Saved entries:
○ ○ ○ ○
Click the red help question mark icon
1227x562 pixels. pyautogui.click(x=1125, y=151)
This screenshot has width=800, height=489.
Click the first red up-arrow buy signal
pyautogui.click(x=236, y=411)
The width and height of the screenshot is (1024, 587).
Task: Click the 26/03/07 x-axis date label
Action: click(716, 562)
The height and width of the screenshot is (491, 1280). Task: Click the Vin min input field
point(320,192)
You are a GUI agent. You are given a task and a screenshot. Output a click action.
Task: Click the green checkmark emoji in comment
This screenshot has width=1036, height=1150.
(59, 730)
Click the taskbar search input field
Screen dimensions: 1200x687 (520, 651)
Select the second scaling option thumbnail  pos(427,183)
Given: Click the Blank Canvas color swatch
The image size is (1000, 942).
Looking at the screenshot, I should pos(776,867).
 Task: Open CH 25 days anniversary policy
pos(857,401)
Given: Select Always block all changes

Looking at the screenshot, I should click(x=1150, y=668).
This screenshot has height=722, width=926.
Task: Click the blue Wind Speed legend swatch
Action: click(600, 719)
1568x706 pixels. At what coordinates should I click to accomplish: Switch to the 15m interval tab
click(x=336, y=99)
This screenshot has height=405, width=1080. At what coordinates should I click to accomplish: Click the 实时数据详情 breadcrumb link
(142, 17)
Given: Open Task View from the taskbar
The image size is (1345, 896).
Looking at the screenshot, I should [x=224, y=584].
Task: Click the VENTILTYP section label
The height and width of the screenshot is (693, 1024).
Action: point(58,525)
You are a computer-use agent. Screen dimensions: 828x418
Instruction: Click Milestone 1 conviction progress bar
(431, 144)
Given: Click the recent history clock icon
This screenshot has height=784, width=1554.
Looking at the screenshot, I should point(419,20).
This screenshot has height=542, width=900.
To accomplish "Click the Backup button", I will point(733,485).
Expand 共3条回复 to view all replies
○ ○ ○ ○
Your instructions: All lines in the data above from the one with "The height and width of the screenshot is (491, 1280)." through the one with "Task: Click the green" must be repeated exactly, and no others.

Solution for this task:
The height and width of the screenshot is (491, 1280). Task: Click the Vin min input field
point(320,192)
You are a GUI agent. You are given a task and a screenshot. Output a click action.
Task: Click the green checkmark emoji in comment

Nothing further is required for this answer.